Mortos passam de 100 em operação no RJ após moradores recuperarem 54 corpos

Entre os mortos, segundo a polícia, estão lideranças da facção em outros estados que estavam refugiados na região.

Arquivo pessoal: Bruno Itan

Cinquenta e quatro corpos foram levados para a Praça São Lucas, no Complexo da Penha, entre a noite de ontem e a manhã de hoje, um dia após a operação mais letal da história do Rio de Janeiro.

O que aconteceu

Corpos não estão na contagem oficial dos 64 mortos confirmados pelo governo do Rio ontem. A informação de que os corpos não fazem parte da contagem oficial foi confirmada pelo comandante da Polícia Militar do Rio à TV Globo na manhã de hoje. Ele disse, porém, que não é possível até o momento confirmar que as mortes têm ligação com a operação.

Eles foram retirados de uma área de mata e levados por moradores até a praça. Equipes da Defesa Civil estão no local para auxiliar na retirada dos corpos. O UOL entrou em contato com a Polícia Civil do Rio de Janeiro e aguarda retorno sobre o assunto.

Mortos estão com marcas de tiros na nuca e marcas de facadas, afirmou testemunha. Ao UOL, o comunicador Raul Santiago afirmou que a quantidade de corpos divulgados pelo governo está subnotificada.

IML foi fechado para receber somente os corpos das vítimas da operação hoje. Segundo a PCERJ, todos os outros corpos que precisarem passar por necropsia no Rio serão levados para o IML de Niterói.

Operação mais letal da história

Uma megaoperação ontem prendeu mais de 80 suspeitos de integrar o CV e resultou na morte de ao menos 64 pessoas. Com isso, se tornou a ação policial mais letal da história do estado fluminense.

Outras nove pessoas foram baleadas: três moradores e seis agentes, quatro civis e dois militares. Entre os mortos, segundo a polícia, estão lideranças da facção em outros estados que estavam refugiados na região.

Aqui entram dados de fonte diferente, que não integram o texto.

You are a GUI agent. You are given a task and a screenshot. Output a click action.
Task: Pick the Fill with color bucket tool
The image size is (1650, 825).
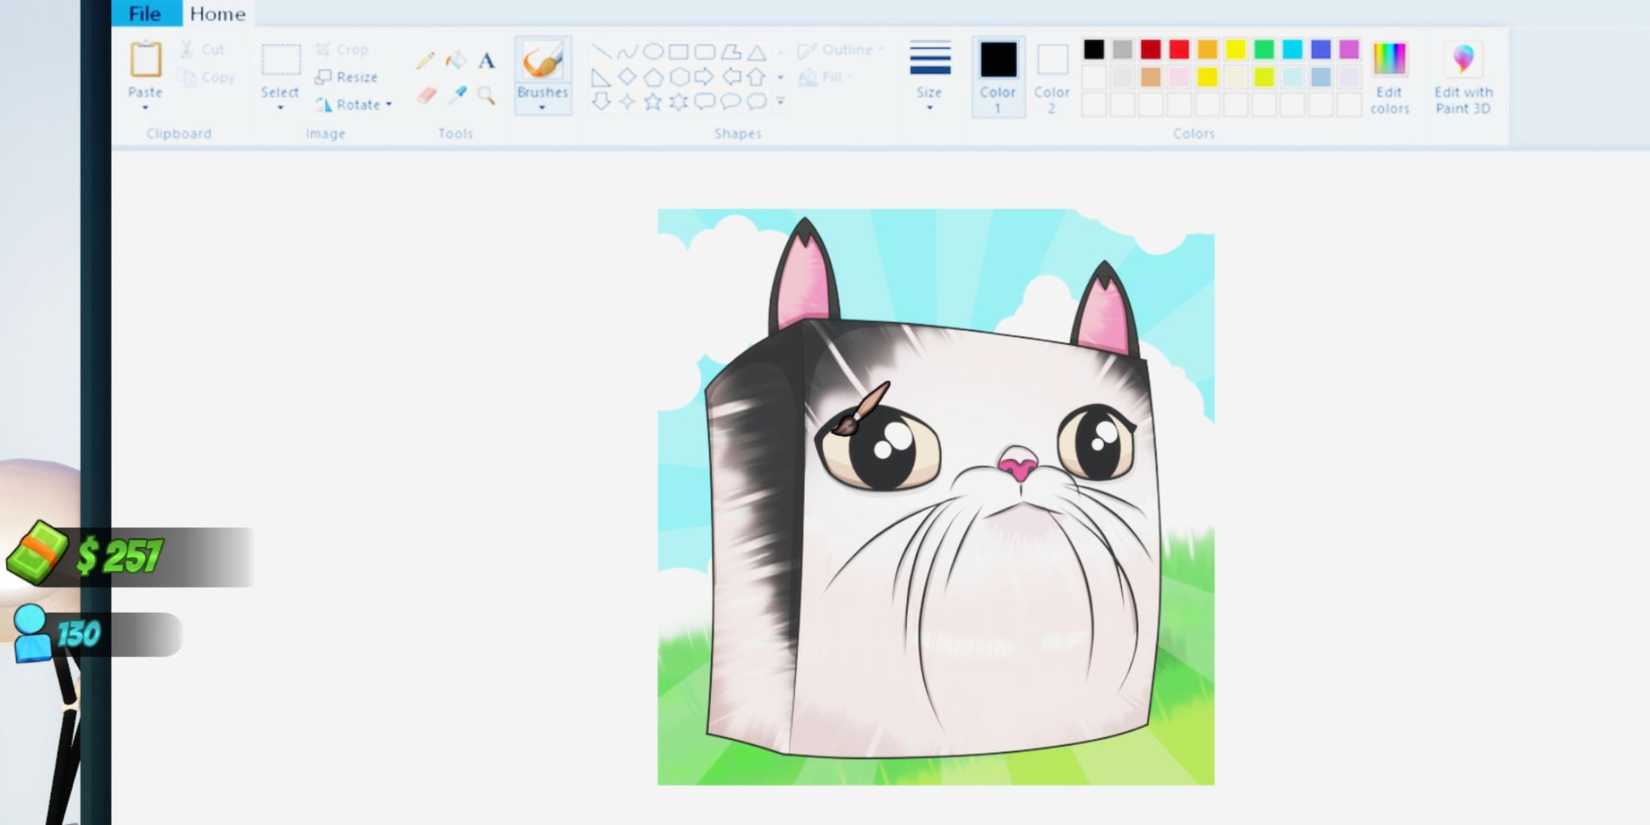[456, 61]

Número de mortos na Operação Contenção superou o da ação policial na favela do Jacarezinho, em 2021. Em 6 de maio daquele ano, a incursão na comunidade da zona norte do Rio terminou com 28 pessoas mortas e se tornou a mais letal do estado até então.

Ação mobilizou 2.500 agentes para cumprir mandados de busca e apreensão em localidades da capital fluminense. A ação é resultado de um ano de investigação envolvendo, também, o Ministério Público do Rio de Janeiro e busca desarticular lideranças do CV.

Polícia prendeu Thiago do Nascimento Mendes, o “Belão do Quitungo”, homem de confiança de Doca, um dos líderes do CV nas ruas. Ao todo, 81 pessoas foram presas até o momento — incluindo lideranças da facção de outros estados. Pelo menos 75 fuzis e rádios comunicadores também foram levados pelos agentes, segundo divulgado pelo governo fluminense. Mais de 200 kg de drogas foram apreendidas, de acordo com a polícia.